KARACHI: Earlier when you drove through block 4 in Clifton’s KDA scheme, it appeared more or less to be a refined version of an electronics and hardware market. However, as time progressed, innovative entrepreneurs discovered better opportunities in its secluded lanes, tucked away from surrounding commercialisation, and transformed it into a posh locale offering an array of fine dining experiences to discerning foodies.
Saturday night, this evolving gastronomic street witnessed the launch of yet another restaurant, Estrela by Orrery. With the likes of Wasim Akram, Aamir Liaquat and Saima Azhar munching on its pre-set, complimentary delicacies, the launch was surely a glitzy affair.
For a few aware diners that are well-informed about the world’s top restaurants, the name Orrery instantly brings to mind one of London Marleyborne’s Michelin star French restaurant by the same name. Even if the name is considered a sheer coincidence, the identical concept of having three different eateries in one place propels one to believe that local Orrery is a part of the continuing invasion of international franchises — but that’s not the case.

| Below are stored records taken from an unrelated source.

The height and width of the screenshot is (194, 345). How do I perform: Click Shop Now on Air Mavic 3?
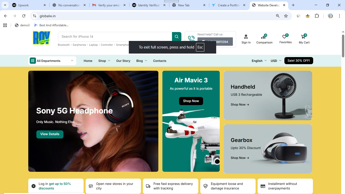(x=191, y=101)
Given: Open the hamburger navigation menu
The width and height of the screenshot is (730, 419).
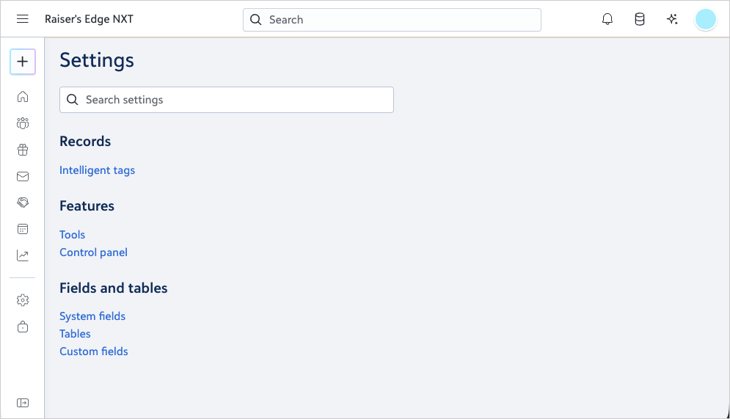Looking at the screenshot, I should [x=23, y=20].
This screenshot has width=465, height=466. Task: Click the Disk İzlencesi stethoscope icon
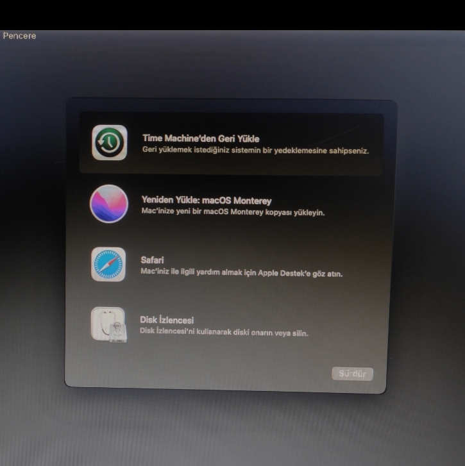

“No, it’s not the same. It’s my own local name and is based on the ancient solar machine called Orrery,” clarifies COO Mehr e Azam. “Restaurants all across Pakistan are somewhat similar in set up and the cuisines they offer. However, we wanted to do something different both in terms of the menu and structure. Unlike our competition, we are operating three different restaurants under one roof, each of which is targeting a different age group.”
Built on three stories, the ground floor is house to an intimate and stylish fine-dining space that specialises in French cuisine. The giant mechanical structure at the entrance, past a small open-air garden area, reinforces the restaurant’s inspiration and the built-in fountains have a calming effect on the diners. The middle level is a café and cigar lounge called Café Ocoa. With big plasma screens, comfy leather couches, wooden flooring and a bar in one corner, the small private space gives off a ‘men-only sports bar’ vibe, rather like a posh bachelor pad. Finally, on the top floor, is a creative and naturalistic terrace, O’ Grill, decorated with contemporary straw couches, Oakwood flooring and fresh green plants — definitely an ideal spot to have a relaxing night out with friends and family.
The main course of Pollo Mandarino was undoubtedly the stand out. The tenderness of the sliced chicken breast was perfectly matched by the not-so-overpowering tangy flavour of citrus orange. It was a fresh, unique and delightful addition to the menu and its lightness left one wanting for more. Served with seasoned baked potatoes and a selection of veggies, this dish is a must-try.
While we are all up for not letting the first impression be the last, considering the dishes have had been pre-prepared to serve an extensive list of guests, Orrery surely needs to buck up in the food department. As our final verdict, Orrey is a picture-perfect example of an ideal escape from the hustle and bustle of the city of lights.